“Estabilidade sem pântano e proximidade sem deslumbramento, arrogância ou abuso de poder”. Talvez esta ideia, no discurso de Marcelo Rebelo de Sousa, durante sua tomada de posse para um segundo mandato presidencial, e que corresponde à primeira das suas prioridades, como garante do bom funcionamento das instituições, responda às inquietações de Cavaco Silva, expressas recentemente, sobre uma “democracia amordaçada”. O fantasma de Cavaco (que, embora presente na cerimónia do Parlamento, evitou cumprimentar Marcelo…) já tinha estado implícito na intervenção inicial do Presidente da Assembleia da República e segunda figura do Estado, Ferro Rodrigues, quando este falou de “uma democracia sem mordaças”. Marcelo, mais subtil, lembrou que durante o seu primeiro mandato decorreram eleições que, num dos casos, até fizeram aumentar a oposição ao Governo, concluindo: “E isto é democracia”. Assunto arrumado, portanto. Mesmo que Cavaco se tenha referido a dimensões da democracia que não se restringem ao voto: a nomeação de uma nova PGR; o caso do procurador europeu; a substuição do Presidente de Tribunal de Contas (embora, no seu tempo de primeiro-ministro, ele próprio tenha incluindo esta função entre as forças de bloqueio…). A separação de poderes, em suma.

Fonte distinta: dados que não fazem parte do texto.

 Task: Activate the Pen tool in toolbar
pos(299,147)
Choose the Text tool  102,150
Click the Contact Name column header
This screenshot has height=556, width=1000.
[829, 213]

Já o aviso a Costa sobre a ideia de “pântano”, palavra introduzida no léxico político, em 2001, por um primeiro-ministro socialista, António Guterres, tocará algumas susceptibilidades dentro do PS. E não deixa de ser curioso que Marcelo tenha recuperado a expressão, no seu discurso de posse. No entanto, nada, na sua intervenção, aponta para um comportamento diferente no segundo mandato, face à relação institucional com o Governo: “Este ou outro”, enfatizou o Presidente, “com esta ou outra maioria, antes ou depois de eleições autárquicas, legislativas ou europeias, antes ou depois da comemoração dos 50 anos do 25 de abril, em 2024. Sou o mesmo”. A necessidade de reafirmar esse compromisso de constância e lealdade institucional, que desmente as desconfianças de comentadores, analistas e até ex-adversários na campanha presidencial, esteve presente no final do seu discurso, e foi proferida em jeito de conclusão: “Foi assim e assim será”.
“Bazuca” europeia aplicada com transparência está entre as prioridades do mandato, avisa Marcelo
No discurso, Marcelo apresentou cinco prioridades, que, traduzidas por miúdos e poucas palavras, se podem resumir no seguinte: primeira, a establidade e a qualidade da democracia e das relações institucionais. Segunda, o acompanhamento ativo na luta contra a pandemia e pelo desconfinamento – exigiu ao Governo que se amplie a vacinação, a testagem e o rastreio. Terceira, a recuperação económica dos próximos anos, mas também a recuperação da saúde mental e dos laços sociais. Nesse âmbito, novo aviso ao primeiro-ministro, mediante a exortação a uma aplicação da bazuca europeia com “clareza estratégica, transparência e eficácia”. Quarta, a coesão social, lembrando a necessidade de políticas que corrijam o que a liberdade, o mercado e a concorrência não corrigem. Quinta, a plataforma entre culturas e o papel de Portugal no mundo (com uma alusão à “desejável” reeleição de António Guterres como secretário-geral da ONU). É todo um programa, num discurso muito marcado pela pandemia, e apresentado depois de um resumo salomónico dos sucessos e insucessos dos últimos anos: a importância da continuidade do rigor das contas públicas, iniciada com o Governo de Passos Coelho e prosseguida sem mudança de rumo; o prestígio consubstanciado em êxitos internacionais políticos (ONU, Organização Internacional das Migrações, Eurogrupo), culturais, científicos e desportivos; mas também a chamada de atenção para o adiamento de “mudanças necessárias” em setores como o SNS, os investimentos e reformas e, “em parte, na Justiça”. O recado ficou dado, António Costa terá tomado nota do caderno de encargos.
Um pouco obcecado pelos perigos dos popuismos – de que fala dia sim, dia não, em quase todas as suas intervenções públicas, como quem está desejoso de espantar as moscas… – Ferro Rodrigues acabou por fazer a primeira parte de um “concerto” presidencial em que não faltou o tema da xenofobia – ar dos tempos! – e o alerta contra o conceito de “casta”, ou do “português puro”. Pavlovianamente, o deputado André Ventura, ex-candidato presidencial, enfiou a carapuça, falando de, “mais uma vez, ataques ao Chega” – sem que alguém, em qualquer dos discursos do dia, se tenha referido ao Chega ou pronunciado o nome do seu partido… Mas isto não passou de um aspeto anedótico de uma manhã de posse confinada que mostrou um Presidente com mais com que se preocupar.